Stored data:
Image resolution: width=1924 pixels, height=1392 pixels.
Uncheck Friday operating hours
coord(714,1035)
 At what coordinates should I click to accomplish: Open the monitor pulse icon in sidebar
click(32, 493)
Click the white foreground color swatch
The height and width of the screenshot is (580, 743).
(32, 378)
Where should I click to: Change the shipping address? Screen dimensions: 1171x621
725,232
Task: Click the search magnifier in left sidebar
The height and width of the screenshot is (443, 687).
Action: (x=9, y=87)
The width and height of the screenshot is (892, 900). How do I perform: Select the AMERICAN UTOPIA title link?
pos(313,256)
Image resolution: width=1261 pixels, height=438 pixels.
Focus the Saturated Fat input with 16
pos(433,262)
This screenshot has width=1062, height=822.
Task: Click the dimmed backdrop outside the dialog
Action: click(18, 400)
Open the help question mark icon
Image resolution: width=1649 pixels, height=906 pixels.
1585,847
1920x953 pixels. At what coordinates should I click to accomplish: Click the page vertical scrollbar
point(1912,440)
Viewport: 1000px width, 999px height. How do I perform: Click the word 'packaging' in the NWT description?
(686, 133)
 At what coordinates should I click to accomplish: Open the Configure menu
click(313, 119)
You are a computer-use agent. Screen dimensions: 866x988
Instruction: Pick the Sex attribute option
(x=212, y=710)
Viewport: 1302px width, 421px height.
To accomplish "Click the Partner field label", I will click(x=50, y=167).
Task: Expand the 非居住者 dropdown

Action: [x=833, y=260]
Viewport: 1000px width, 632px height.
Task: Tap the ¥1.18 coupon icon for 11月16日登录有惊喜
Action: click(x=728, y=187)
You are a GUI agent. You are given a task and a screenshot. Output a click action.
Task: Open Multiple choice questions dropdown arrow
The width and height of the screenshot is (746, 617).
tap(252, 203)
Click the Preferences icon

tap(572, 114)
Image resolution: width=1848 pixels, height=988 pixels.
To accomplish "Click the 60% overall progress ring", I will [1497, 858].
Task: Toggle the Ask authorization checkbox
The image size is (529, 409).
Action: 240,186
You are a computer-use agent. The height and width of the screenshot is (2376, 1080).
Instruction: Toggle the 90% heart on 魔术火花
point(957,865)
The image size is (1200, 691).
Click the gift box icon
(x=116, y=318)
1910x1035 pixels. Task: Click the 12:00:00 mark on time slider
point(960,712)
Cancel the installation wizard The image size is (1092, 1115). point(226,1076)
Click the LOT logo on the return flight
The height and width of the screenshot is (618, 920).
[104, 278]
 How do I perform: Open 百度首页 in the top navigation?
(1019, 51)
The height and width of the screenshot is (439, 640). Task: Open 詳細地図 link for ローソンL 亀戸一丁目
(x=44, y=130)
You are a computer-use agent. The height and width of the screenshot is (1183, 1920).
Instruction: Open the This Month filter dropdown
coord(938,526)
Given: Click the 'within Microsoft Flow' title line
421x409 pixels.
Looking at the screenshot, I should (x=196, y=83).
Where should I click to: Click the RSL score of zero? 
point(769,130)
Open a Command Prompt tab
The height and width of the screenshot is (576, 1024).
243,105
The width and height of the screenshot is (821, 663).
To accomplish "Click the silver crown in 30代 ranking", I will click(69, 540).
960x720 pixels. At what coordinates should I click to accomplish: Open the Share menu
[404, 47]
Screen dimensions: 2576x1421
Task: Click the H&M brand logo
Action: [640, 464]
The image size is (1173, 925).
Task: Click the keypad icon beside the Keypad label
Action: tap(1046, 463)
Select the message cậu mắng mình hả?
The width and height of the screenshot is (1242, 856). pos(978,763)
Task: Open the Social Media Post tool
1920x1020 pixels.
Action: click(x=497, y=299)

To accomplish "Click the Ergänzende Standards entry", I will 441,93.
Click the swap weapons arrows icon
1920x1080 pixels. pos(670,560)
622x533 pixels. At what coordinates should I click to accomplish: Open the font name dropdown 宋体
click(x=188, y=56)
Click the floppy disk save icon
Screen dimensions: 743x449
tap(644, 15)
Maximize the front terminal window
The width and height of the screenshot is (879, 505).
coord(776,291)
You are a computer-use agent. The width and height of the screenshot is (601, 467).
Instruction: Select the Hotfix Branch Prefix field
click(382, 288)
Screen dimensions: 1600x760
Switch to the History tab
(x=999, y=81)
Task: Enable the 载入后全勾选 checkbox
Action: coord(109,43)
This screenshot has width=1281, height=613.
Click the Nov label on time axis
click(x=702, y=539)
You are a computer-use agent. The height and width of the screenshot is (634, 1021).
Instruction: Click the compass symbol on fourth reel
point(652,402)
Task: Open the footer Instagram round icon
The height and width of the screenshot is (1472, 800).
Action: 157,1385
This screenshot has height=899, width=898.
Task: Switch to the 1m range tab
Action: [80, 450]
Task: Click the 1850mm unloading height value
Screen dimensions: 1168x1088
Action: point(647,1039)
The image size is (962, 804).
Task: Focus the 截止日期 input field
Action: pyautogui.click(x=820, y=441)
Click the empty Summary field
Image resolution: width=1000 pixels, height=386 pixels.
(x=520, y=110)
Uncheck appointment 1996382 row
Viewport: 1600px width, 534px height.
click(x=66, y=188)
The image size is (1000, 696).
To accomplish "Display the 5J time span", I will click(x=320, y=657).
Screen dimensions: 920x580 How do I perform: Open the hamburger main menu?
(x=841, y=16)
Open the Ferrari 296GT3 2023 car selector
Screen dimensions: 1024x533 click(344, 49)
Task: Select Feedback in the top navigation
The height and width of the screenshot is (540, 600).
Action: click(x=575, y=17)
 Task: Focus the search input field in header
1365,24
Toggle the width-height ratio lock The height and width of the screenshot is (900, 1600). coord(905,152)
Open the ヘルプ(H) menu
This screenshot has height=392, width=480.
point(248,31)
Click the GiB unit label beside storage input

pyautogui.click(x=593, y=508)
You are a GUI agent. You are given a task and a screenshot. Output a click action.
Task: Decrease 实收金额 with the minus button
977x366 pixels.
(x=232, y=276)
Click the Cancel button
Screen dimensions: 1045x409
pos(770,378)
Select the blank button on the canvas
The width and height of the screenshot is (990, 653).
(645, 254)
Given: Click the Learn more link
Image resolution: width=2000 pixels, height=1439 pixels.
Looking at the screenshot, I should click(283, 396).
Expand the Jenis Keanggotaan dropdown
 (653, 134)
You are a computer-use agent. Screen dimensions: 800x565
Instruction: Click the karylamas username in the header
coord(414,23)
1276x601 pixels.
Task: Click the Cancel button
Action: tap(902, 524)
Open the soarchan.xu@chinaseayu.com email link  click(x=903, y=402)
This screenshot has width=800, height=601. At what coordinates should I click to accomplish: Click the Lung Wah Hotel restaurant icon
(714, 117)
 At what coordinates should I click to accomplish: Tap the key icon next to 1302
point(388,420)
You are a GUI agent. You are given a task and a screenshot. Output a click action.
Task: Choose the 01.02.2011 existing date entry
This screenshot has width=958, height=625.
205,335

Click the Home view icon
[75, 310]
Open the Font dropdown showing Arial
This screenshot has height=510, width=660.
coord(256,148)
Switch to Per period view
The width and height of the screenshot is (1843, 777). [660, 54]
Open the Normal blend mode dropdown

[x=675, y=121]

> [TASK DETAILS]: All entries above are to be repeated verbatim, down to the last line.

> [SOLUTION TO THIS TASK]:
Image resolution: width=1924 pixels, height=1392 pixels.
Uncheck Friday operating hours
coord(714,1035)
 At what coordinates should I click to accomplish: Open the monitor pulse icon in sidebar
click(32, 493)
Click the white foreground color swatch
The height and width of the screenshot is (580, 743).
(32, 378)
Where should I click to: Change the shipping address? Screen dimensions: 1171x621
725,232
Task: Click the search magnifier in left sidebar
The height and width of the screenshot is (443, 687).
Action: (x=9, y=87)
The width and height of the screenshot is (892, 900). How do I perform: Select the AMERICAN UTOPIA title link?
pos(313,256)
Image resolution: width=1261 pixels, height=438 pixels.
Focus the Saturated Fat input with 16
pos(433,262)
This screenshot has width=1062, height=822.
Task: Click the dimmed backdrop outside the dialog
Action: click(18, 400)
Open the help question mark icon
Image resolution: width=1649 pixels, height=906 pixels.
1585,847
1920x953 pixels. At what coordinates should I click to accomplish: Click the page vertical scrollbar
point(1912,440)
Viewport: 1000px width, 999px height. How do I perform: Click the word 'packaging' in the NWT description?
(686, 133)
 At what coordinates should I click to accomplish: Open the Configure menu
click(313, 119)
You are a computer-use agent. Screen dimensions: 866x988
Instruction: Pick the Sex attribute option
(x=212, y=710)
Viewport: 1302px width, 421px height.
To accomplish "Click the Partner field label", I will click(x=50, y=167).
Task: Expand the 非居住者 dropdown

Action: [x=833, y=260]
Viewport: 1000px width, 632px height.
Task: Tap the ¥1.18 coupon icon for 11月16日登录有惊喜
Action: click(x=728, y=187)
You are a GUI agent. You are given a task and a screenshot. Output a click action.
Task: Open Multiple choice questions dropdown arrow
The width and height of the screenshot is (746, 617).
tap(252, 203)
Click the Preferences icon

tap(572, 114)
Image resolution: width=1848 pixels, height=988 pixels.
To accomplish "Click the 60% overall progress ring", I will [1497, 858].
Task: Toggle the Ask authorization checkbox
The image size is (529, 409).
Action: 240,186
You are a computer-use agent. The height and width of the screenshot is (2376, 1080).
Instruction: Toggle the 90% heart on 魔术火花
point(957,865)
The image size is (1200, 691).
Click the gift box icon
(x=116, y=318)
1910x1035 pixels. Task: Click the 12:00:00 mark on time slider
point(960,712)
Cancel the installation wizard The image size is (1092, 1115). point(226,1076)
Click the LOT logo on the return flight
The height and width of the screenshot is (618, 920).
[104, 278]
 How do I perform: Open 百度首页 in the top navigation?
(1019, 51)
The height and width of the screenshot is (439, 640). Task: Open 詳細地図 link for ローソンL 亀戸一丁目
(x=44, y=130)
You are a computer-use agent. The height and width of the screenshot is (1183, 1920).
Instruction: Open the This Month filter dropdown
coord(938,526)
Given: Click the 'within Microsoft Flow' title line
421x409 pixels.
Looking at the screenshot, I should (x=196, y=83).
Where should I click to: Click the RSL score of zero? 
point(769,130)
Open a Command Prompt tab
The height and width of the screenshot is (576, 1024).
243,105
The width and height of the screenshot is (821, 663).
To accomplish "Click the silver crown in 30代 ranking", I will click(69, 540).
960x720 pixels. At what coordinates should I click to accomplish: Open the Share menu
[404, 47]
Screen dimensions: 2576x1421
Task: Click the H&M brand logo
Action: [640, 464]
The image size is (1173, 925).
Task: Click the keypad icon beside the Keypad label
Action: tap(1046, 463)
Select the message cậu mắng mình hả?
The width and height of the screenshot is (1242, 856). pos(978,763)
Task: Open the Social Media Post tool
1920x1020 pixels.
Action: click(x=497, y=299)

To accomplish "Click the Ergänzende Standards entry", I will 441,93.
Click the swap weapons arrows icon
1920x1080 pixels. pos(670,560)
622x533 pixels. At what coordinates should I click to accomplish: Open the font name dropdown 宋体
click(x=188, y=56)
Click the floppy disk save icon
Screen dimensions: 743x449
tap(644, 15)
Maximize the front terminal window
The width and height of the screenshot is (879, 505).
coord(776,291)
You are a computer-use agent. The width and height of the screenshot is (601, 467).
Instruction: Select the Hotfix Branch Prefix field
click(382, 288)
Screen dimensions: 1600x760
Switch to the History tab
(x=999, y=81)
Task: Enable the 载入后全勾选 checkbox
Action: coord(109,43)
This screenshot has width=1281, height=613.
Click the Nov label on time axis
click(x=702, y=539)
You are a computer-use agent. The height and width of the screenshot is (634, 1021).
Instruction: Click the compass symbol on fourth reel
point(652,402)
Task: Open the footer Instagram round icon
The height and width of the screenshot is (1472, 800).
Action: 157,1385
This screenshot has height=899, width=898.
Task: Switch to the 1m range tab
Action: [80, 450]
Task: Click the 1850mm unloading height value
Screen dimensions: 1168x1088
Action: point(647,1039)
The image size is (962, 804).
Task: Focus the 截止日期 input field
Action: pyautogui.click(x=820, y=441)
Click the empty Summary field
Image resolution: width=1000 pixels, height=386 pixels.
(x=520, y=110)
Uncheck appointment 1996382 row
Viewport: 1600px width, 534px height.
click(x=66, y=188)
The image size is (1000, 696).
To accomplish "Display the 5J time span", I will click(x=320, y=657).
Screen dimensions: 920x580 How do I perform: Open the hamburger main menu?
(x=841, y=16)
Open the Ferrari 296GT3 2023 car selector
Screen dimensions: 1024x533 click(344, 49)
Task: Select Feedback in the top navigation
The height and width of the screenshot is (540, 600).
Action: click(x=575, y=17)
 Task: Focus the search input field in header
1365,24
Toggle the width-height ratio lock The height and width of the screenshot is (900, 1600). coord(905,152)
Open the ヘルプ(H) menu
This screenshot has height=392, width=480.
point(248,31)
Click the GiB unit label beside storage input

pyautogui.click(x=593, y=508)
You are a GUI agent. You are given a task and a screenshot. Output a click action.
Task: Decrease 实收金额 with the minus button
977x366 pixels.
(x=232, y=276)
Click the Cancel button
Screen dimensions: 1045x409
pos(770,378)
Select the blank button on the canvas
The width and height of the screenshot is (990, 653).
(645, 254)
Given: Click the Learn more link
Image resolution: width=2000 pixels, height=1439 pixels.
Looking at the screenshot, I should click(283, 396).
Expand the Jenis Keanggotaan dropdown
 (653, 134)
You are a computer-use agent. Screen dimensions: 800x565
Instruction: Click the karylamas username in the header
coord(414,23)
1276x601 pixels.
Task: Click the Cancel button
Action: tap(902, 524)
Open the soarchan.xu@chinaseayu.com email link  click(x=903, y=402)
This screenshot has width=800, height=601. At what coordinates should I click to accomplish: Click the Lung Wah Hotel restaurant icon
(714, 117)
 At what coordinates should I click to accomplish: Tap the key icon next to 1302
point(388,420)
You are a GUI agent. You are given a task and a screenshot. Output a click action.
Task: Choose the 01.02.2011 existing date entry
This screenshot has width=958, height=625.
205,335

Click the Home view icon
[75, 310]
Open the Font dropdown showing Arial
This screenshot has height=510, width=660.
coord(256,148)
Switch to Per period view
The width and height of the screenshot is (1843, 777). [660, 54]
Open the Normal blend mode dropdown

[x=675, y=121]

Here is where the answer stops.